**EXERCISE PROMPT:**
Copy out each line of the listing below word for word.

**INPUT DATA:**
◆ ◆ ◆

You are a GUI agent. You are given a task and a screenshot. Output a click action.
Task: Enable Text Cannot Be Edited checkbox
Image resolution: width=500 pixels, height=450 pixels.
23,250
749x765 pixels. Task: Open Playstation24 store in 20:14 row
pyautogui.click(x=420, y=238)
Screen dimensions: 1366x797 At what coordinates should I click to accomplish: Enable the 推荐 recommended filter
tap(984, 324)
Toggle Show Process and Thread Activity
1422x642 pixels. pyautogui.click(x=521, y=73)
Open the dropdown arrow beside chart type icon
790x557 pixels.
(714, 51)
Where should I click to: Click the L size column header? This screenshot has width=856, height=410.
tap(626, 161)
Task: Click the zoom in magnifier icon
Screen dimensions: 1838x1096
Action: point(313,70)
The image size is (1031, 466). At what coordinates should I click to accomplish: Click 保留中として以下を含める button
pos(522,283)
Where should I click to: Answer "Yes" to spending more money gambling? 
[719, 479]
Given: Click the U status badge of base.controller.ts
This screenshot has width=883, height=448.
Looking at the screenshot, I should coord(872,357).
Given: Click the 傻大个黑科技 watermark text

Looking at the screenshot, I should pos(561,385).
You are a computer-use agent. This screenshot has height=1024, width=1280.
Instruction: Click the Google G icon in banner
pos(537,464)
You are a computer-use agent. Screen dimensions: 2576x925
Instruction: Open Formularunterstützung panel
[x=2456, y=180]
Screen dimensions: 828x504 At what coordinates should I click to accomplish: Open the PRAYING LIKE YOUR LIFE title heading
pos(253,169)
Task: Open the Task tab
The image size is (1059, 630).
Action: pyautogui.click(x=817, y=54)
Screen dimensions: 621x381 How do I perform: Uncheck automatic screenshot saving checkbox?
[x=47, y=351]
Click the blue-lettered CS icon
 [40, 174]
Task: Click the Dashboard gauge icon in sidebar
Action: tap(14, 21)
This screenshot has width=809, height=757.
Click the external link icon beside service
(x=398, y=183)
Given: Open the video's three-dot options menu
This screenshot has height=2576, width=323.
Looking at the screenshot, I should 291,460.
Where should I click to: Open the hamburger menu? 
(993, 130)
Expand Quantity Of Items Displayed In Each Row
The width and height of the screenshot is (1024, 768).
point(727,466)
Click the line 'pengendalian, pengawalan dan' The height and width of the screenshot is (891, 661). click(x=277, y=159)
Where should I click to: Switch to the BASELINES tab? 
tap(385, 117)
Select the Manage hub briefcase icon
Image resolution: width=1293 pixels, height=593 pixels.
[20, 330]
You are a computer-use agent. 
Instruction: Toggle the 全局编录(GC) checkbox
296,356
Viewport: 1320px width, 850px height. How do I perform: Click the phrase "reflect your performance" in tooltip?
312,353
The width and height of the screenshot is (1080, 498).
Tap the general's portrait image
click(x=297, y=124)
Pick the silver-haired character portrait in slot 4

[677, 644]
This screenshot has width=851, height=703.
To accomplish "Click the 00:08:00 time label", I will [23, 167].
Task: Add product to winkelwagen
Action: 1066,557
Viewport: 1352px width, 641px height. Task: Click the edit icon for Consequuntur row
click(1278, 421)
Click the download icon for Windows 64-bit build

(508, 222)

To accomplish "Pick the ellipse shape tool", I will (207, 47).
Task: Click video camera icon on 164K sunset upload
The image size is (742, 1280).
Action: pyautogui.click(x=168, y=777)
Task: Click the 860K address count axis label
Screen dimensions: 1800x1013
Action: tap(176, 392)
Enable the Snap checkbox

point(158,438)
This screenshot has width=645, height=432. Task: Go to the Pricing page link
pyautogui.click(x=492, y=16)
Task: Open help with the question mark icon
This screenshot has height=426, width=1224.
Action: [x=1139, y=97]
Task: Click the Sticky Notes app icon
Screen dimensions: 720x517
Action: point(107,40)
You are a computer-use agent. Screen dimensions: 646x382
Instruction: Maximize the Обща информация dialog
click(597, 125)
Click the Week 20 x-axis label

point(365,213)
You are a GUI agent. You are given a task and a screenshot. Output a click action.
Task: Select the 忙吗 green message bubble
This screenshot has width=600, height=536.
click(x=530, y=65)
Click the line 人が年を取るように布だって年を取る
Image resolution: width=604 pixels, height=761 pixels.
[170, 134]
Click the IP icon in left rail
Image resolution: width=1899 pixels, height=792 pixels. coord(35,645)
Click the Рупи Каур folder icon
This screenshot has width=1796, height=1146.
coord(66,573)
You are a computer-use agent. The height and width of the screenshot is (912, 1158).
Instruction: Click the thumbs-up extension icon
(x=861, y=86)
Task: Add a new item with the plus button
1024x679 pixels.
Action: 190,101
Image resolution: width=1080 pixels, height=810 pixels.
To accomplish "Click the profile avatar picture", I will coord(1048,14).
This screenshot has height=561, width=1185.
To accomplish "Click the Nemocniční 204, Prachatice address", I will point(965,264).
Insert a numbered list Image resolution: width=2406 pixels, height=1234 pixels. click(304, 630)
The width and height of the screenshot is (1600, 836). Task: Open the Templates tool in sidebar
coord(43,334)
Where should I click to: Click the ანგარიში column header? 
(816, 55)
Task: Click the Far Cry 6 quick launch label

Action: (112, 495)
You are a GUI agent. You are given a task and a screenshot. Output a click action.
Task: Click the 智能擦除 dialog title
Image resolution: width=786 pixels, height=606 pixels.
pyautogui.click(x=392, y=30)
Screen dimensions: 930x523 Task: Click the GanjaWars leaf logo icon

◆ ◆ ◆

**THE ANSWER:**
You are a GUI agent. You are given a task and a screenshot. Output a click action.
Task: Enable Text Cannot Be Edited checkbox
Image resolution: width=500 pixels, height=450 pixels.
23,250
749x765 pixels. Task: Open Playstation24 store in 20:14 row
pyautogui.click(x=420, y=238)
Screen dimensions: 1366x797 At what coordinates should I click to accomplish: Enable the 推荐 recommended filter
tap(984, 324)
Toggle Show Process and Thread Activity
1422x642 pixels. pyautogui.click(x=521, y=73)
Open the dropdown arrow beside chart type icon
790x557 pixels.
(714, 51)
Where should I click to: Click the L size column header? This screenshot has width=856, height=410.
tap(626, 161)
Task: Click the zoom in magnifier icon
Screen dimensions: 1838x1096
Action: point(313,70)
The image size is (1031, 466). At what coordinates should I click to accomplish: Click 保留中として以下を含める button
pos(522,283)
Where should I click to: Answer "Yes" to spending more money gambling? 
[719, 479]
Given: Click the U status badge of base.controller.ts
This screenshot has width=883, height=448.
Looking at the screenshot, I should coord(872,357).
Given: Click the 傻大个黑科技 watermark text

Looking at the screenshot, I should pos(561,385).
You are a computer-use agent. This screenshot has height=1024, width=1280.
Instruction: Click the Google G icon in banner
pos(537,464)
You are a computer-use agent. Screen dimensions: 2576x925
Instruction: Open Formularunterstützung panel
[x=2456, y=180]
Screen dimensions: 828x504 At what coordinates should I click to accomplish: Open the PRAYING LIKE YOUR LIFE title heading
pos(253,169)
Task: Open the Task tab
The image size is (1059, 630).
Action: pyautogui.click(x=817, y=54)
Screen dimensions: 621x381 How do I perform: Uncheck automatic screenshot saving checkbox?
[x=47, y=351]
Click the blue-lettered CS icon
 [40, 174]
Task: Click the Dashboard gauge icon in sidebar
Action: tap(14, 21)
This screenshot has width=809, height=757.
Click the external link icon beside service
(x=398, y=183)
Given: Open the video's three-dot options menu
This screenshot has height=2576, width=323.
Looking at the screenshot, I should 291,460.
Where should I click to: Open the hamburger menu? 
(993, 130)
Expand Quantity Of Items Displayed In Each Row
The width and height of the screenshot is (1024, 768).
point(727,466)
Click the line 'pengendalian, pengawalan dan' The height and width of the screenshot is (891, 661). click(x=277, y=159)
Where should I click to: Switch to the BASELINES tab? 
tap(385, 117)
Select the Manage hub briefcase icon
Image resolution: width=1293 pixels, height=593 pixels.
[20, 330]
You are a computer-use agent. 
Instruction: Toggle the 全局编录(GC) checkbox
296,356
Viewport: 1320px width, 850px height. How do I perform: Click the phrase "reflect your performance" in tooltip?
312,353
The width and height of the screenshot is (1080, 498).
Tap the general's portrait image
click(x=297, y=124)
Pick the silver-haired character portrait in slot 4

[677, 644]
This screenshot has width=851, height=703.
To accomplish "Click the 00:08:00 time label", I will [23, 167].
Task: Add product to winkelwagen
Action: 1066,557
Viewport: 1352px width, 641px height. Task: Click the edit icon for Consequuntur row
click(1278, 421)
Click the download icon for Windows 64-bit build

(508, 222)

To accomplish "Pick the ellipse shape tool", I will (207, 47).
Task: Click video camera icon on 164K sunset upload
The image size is (742, 1280).
Action: pyautogui.click(x=168, y=777)
Task: Click the 860K address count axis label
Screen dimensions: 1800x1013
Action: tap(176, 392)
Enable the Snap checkbox

point(158,438)
This screenshot has width=645, height=432. Task: Go to the Pricing page link
pyautogui.click(x=492, y=16)
Task: Open help with the question mark icon
This screenshot has height=426, width=1224.
Action: [x=1139, y=97]
Task: Click the Sticky Notes app icon
Screen dimensions: 720x517
Action: point(107,40)
You are a computer-use agent. Screen dimensions: 646x382
Instruction: Maximize the Обща информация dialog
click(597, 125)
Click the Week 20 x-axis label

point(365,213)
You are a GUI agent. You are given a task and a screenshot. Output a click action.
Task: Select the 忙吗 green message bubble
This screenshot has width=600, height=536.
click(x=530, y=65)
Click the line 人が年を取るように布だって年を取る
Image resolution: width=604 pixels, height=761 pixels.
[170, 134]
Click the IP icon in left rail
Image resolution: width=1899 pixels, height=792 pixels. coord(35,645)
Click the Рупи Каур folder icon
This screenshot has width=1796, height=1146.
coord(66,573)
You are a computer-use agent. The height and width of the screenshot is (912, 1158).
Instruction: Click the thumbs-up extension icon
(x=861, y=86)
Task: Add a new item with the plus button
1024x679 pixels.
Action: 190,101
Image resolution: width=1080 pixels, height=810 pixels.
To accomplish "Click the profile avatar picture", I will coord(1048,14).
This screenshot has height=561, width=1185.
To accomplish "Click the Nemocniční 204, Prachatice address", I will point(965,264).
Insert a numbered list Image resolution: width=2406 pixels, height=1234 pixels. click(304, 630)
The width and height of the screenshot is (1600, 836). Task: Open the Templates tool in sidebar
coord(43,334)
Where should I click to: Click the ანგარიში column header? 
(816, 55)
Task: Click the Far Cry 6 quick launch label

Action: (112, 495)
You are a GUI agent. You are given a task and a screenshot. Output a click action.
Task: Click the 智能擦除 dialog title
Image resolution: width=786 pixels, height=606 pixels.
pyautogui.click(x=392, y=30)
Screen dimensions: 930x523 Task: Click the GanjaWars leaf logo icon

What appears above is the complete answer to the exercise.